• Input data:
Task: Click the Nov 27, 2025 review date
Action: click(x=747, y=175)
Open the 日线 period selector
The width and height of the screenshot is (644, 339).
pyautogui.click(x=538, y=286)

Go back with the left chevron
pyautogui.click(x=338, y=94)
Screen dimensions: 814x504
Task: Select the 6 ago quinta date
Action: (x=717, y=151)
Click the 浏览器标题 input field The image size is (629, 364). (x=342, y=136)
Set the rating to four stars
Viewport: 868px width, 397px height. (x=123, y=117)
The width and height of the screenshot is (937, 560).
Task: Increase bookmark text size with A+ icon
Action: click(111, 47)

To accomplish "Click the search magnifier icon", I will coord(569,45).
==
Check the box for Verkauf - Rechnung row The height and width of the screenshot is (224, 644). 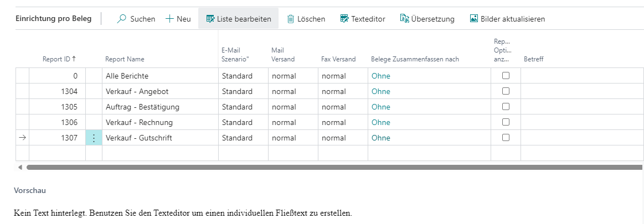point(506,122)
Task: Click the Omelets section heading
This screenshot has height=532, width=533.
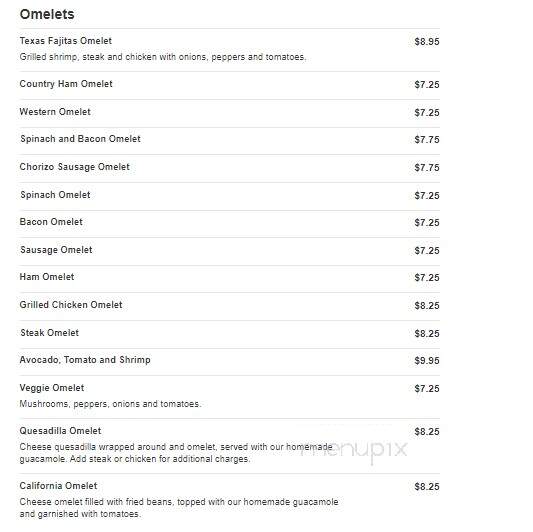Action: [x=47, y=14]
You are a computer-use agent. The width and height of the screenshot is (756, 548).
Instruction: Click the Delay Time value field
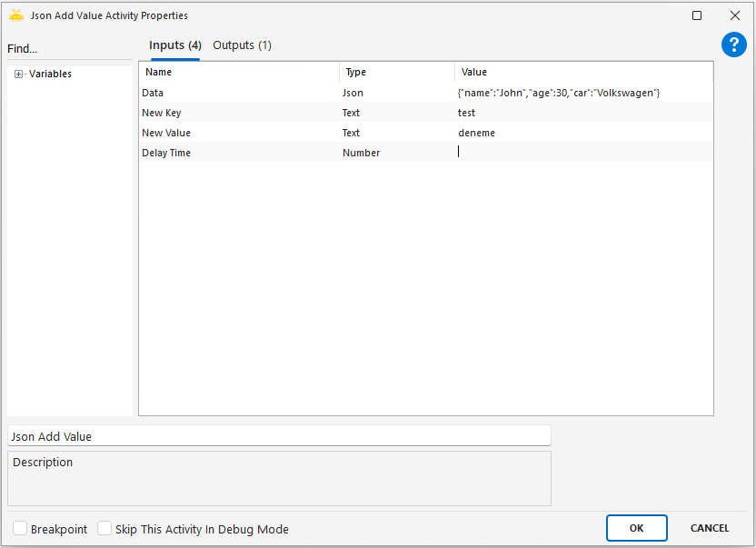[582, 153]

• Task to carry out:
Your answer should be the lines of the listing above between the line holding "Go back with the left chevron" and the line holding "Click the 浏览器标题", inclusive, restated word for word and alone.

• Written response:
Go back with the left chevron
pyautogui.click(x=338, y=94)
Screen dimensions: 814x504
Task: Select the 6 ago quinta date
Action: (x=717, y=151)
Click the 浏览器标题 input field The image size is (629, 364). (x=342, y=136)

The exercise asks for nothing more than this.